Dalpiciclib plus fulvestrant demonstrated a tolerable safety profile, Xu said. The prevalence of grade ≥3 adverse events (AEs) was higher in the dalpiciclib group, with 82% of patients having grade 3 or 4 neutropenia, and 62% developing neutropenia, while no patient in the placebo group had these AEs.
However, the number of AEs leading to treatment discontinuation or death were comparable between the two groups, Xu said.
PALOMA-3 and MONALEESA-3
Massimo Cristofanilli, MD, of Northwestern University in Chicago, and PALOMA-3 investigators continued to observe an improvement in OS with palbociclib after a median follow-up of 73.3 months, with an updated median OS in the palbociclib plus fulvestrant arm of 34.8 months versus 28.0 months in the placebo arm (HR 0.81, 95% CI 0.65-0.99). The 5-year OS rate was 23.3% in the palbociclib arm and 16.8% in the placebo arm.
In updated results from MONALEESA-3, Dennis Slamon, MD, PhD, of the University of California Los Angeles, reported that the “previously demonstrated robust and clinically meaningful OS benefit with ribociclib and fulvestrant compared with placebo plus fulvestrant was maintained after almost 5 years of follow-up in post-menopausal patients with HR-positive/HER2-negative advanced breast cancer.”
Specifically, at a follow-up of 56.3 months, median OS for patients taking ribociclib in combination with fulvestrant was 53.7 months versus 41.5 months for fulvestrant alone (HR 0.73, 95% CI 0.59-0.90). Investigators also reported prolonged OS in the first-line (median OS not reached vs 51.8 months) and second-line (39.7 vs 33.7 months).

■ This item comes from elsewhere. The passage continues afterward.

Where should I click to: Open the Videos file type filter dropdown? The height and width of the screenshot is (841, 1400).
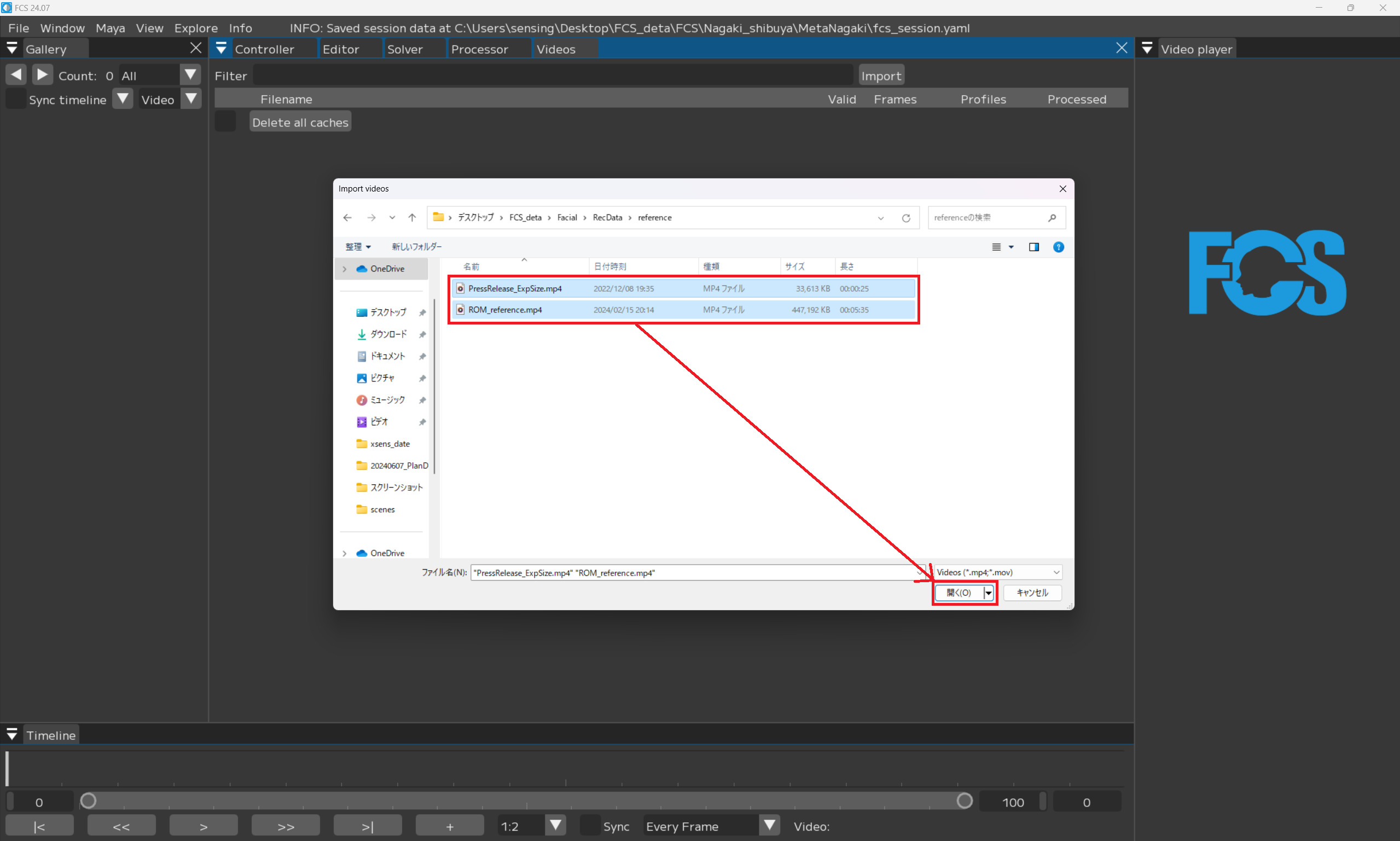pyautogui.click(x=998, y=572)
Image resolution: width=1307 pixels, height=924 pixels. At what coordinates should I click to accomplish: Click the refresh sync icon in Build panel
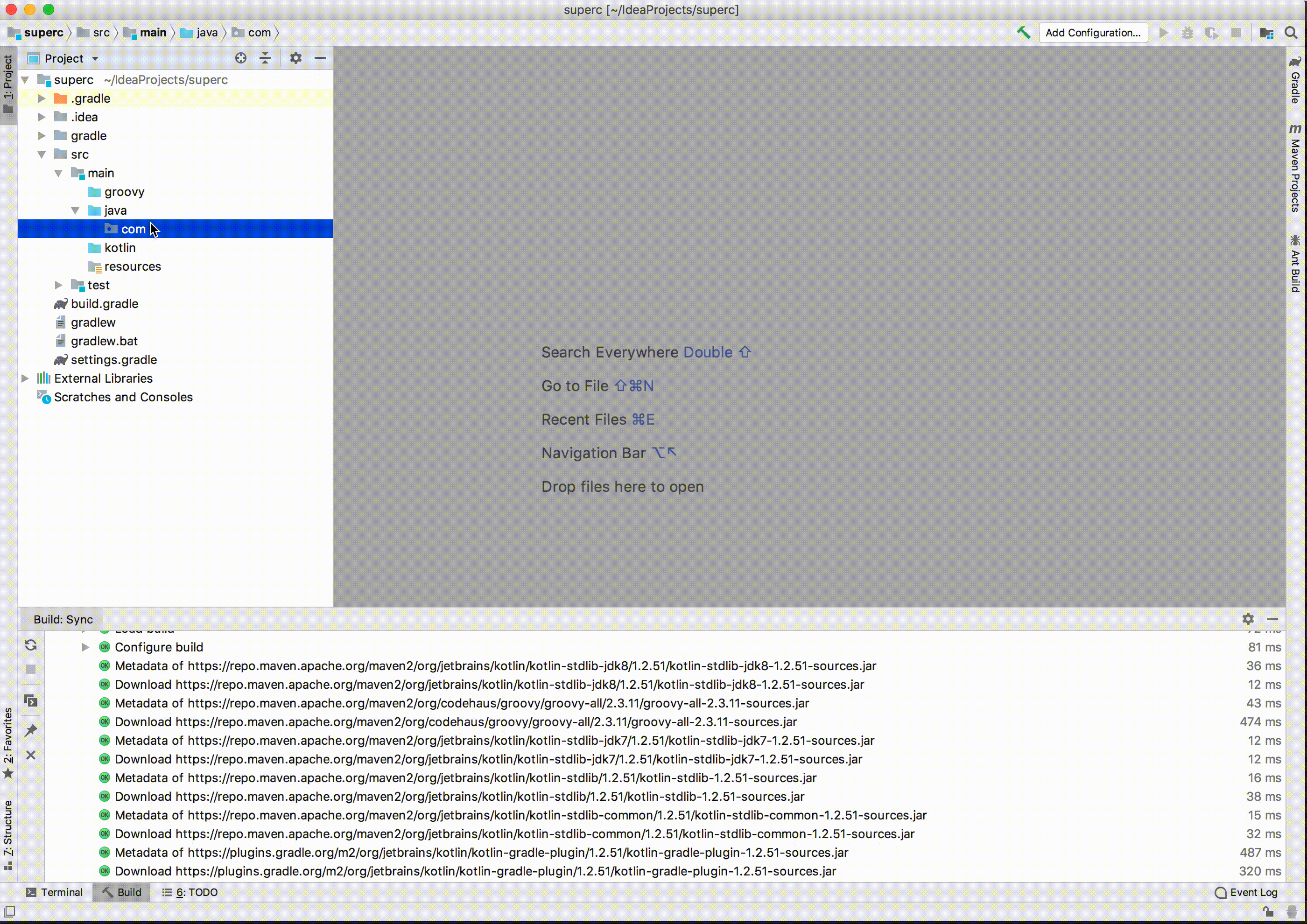pyautogui.click(x=31, y=644)
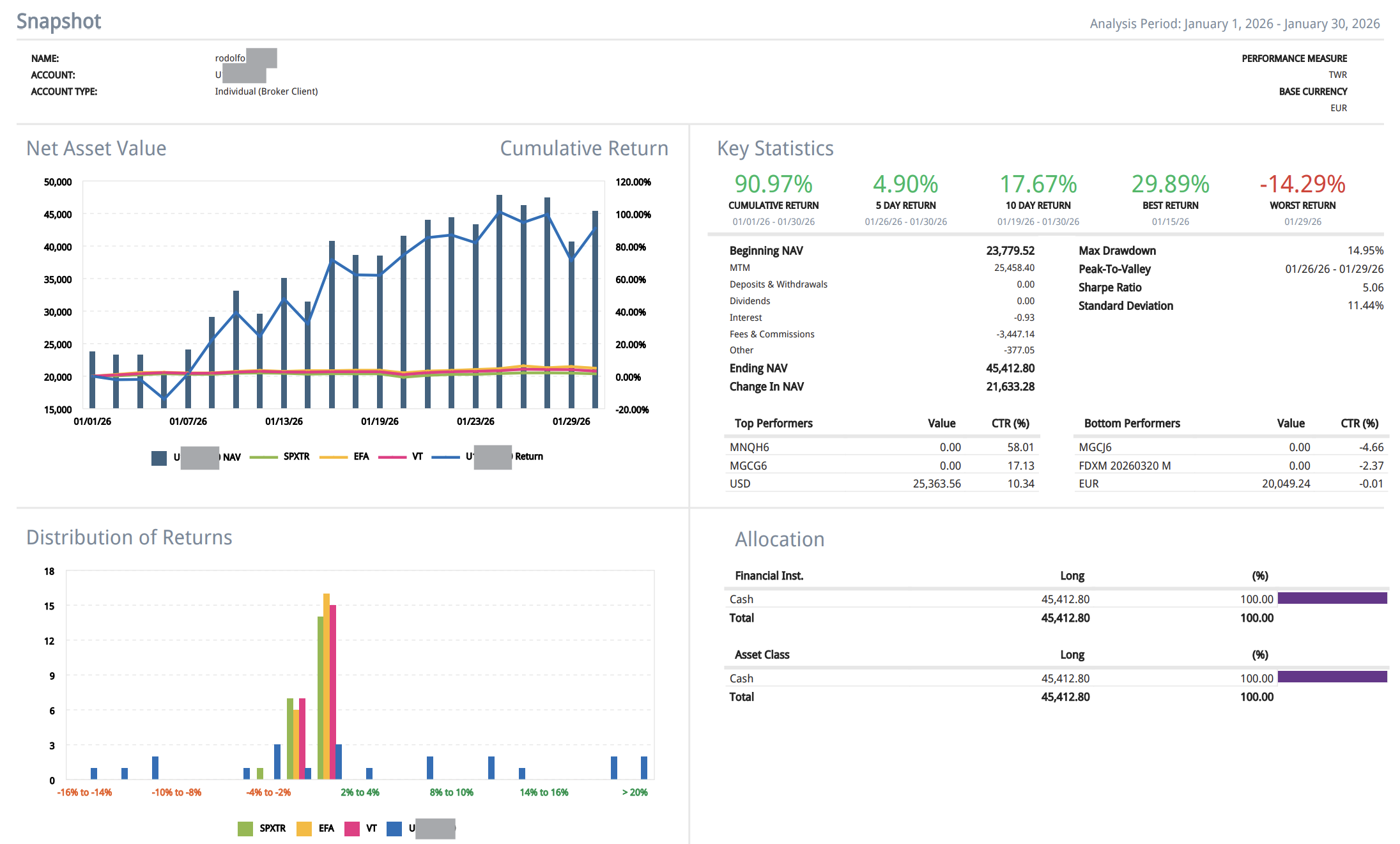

“I think that the good news for clinicians is that we have more that one choice,” said Metzger. “These drugs were not compared head-to-head in clinical trials, but based on the data from individual studies we know that these individual CKD 4/6 inhibitors are very efficacious.”
Mike Bassett is a staff writer focusing on oncology and hematology. He is based in Massachusetts.
DAWNA-1 was funded by Jiangsu Hengrui Medicine. Some co-authors are company employees.
Xu disclosed relationships with AstraZeneca, Eisai, Pfizer, Roche, and Jiangsu Hengrui Medicine (institutional).
PALOMA-3 was funded by Pfizer.
Cristofanilli disclosed relationships with Foundation Medicine, Pfizer, CytoDyn, Lilly, Menarini, Novartis, Angle, and Merck.
MONALEESA-3 was funded by Novartis Pharmaceutics.
Slamon disclosed relationships with Amgen, BioMarin, Merck Sharp & Dohme, Pfizer, Seattle Genetics, Vertex, Novartis, and Lilly.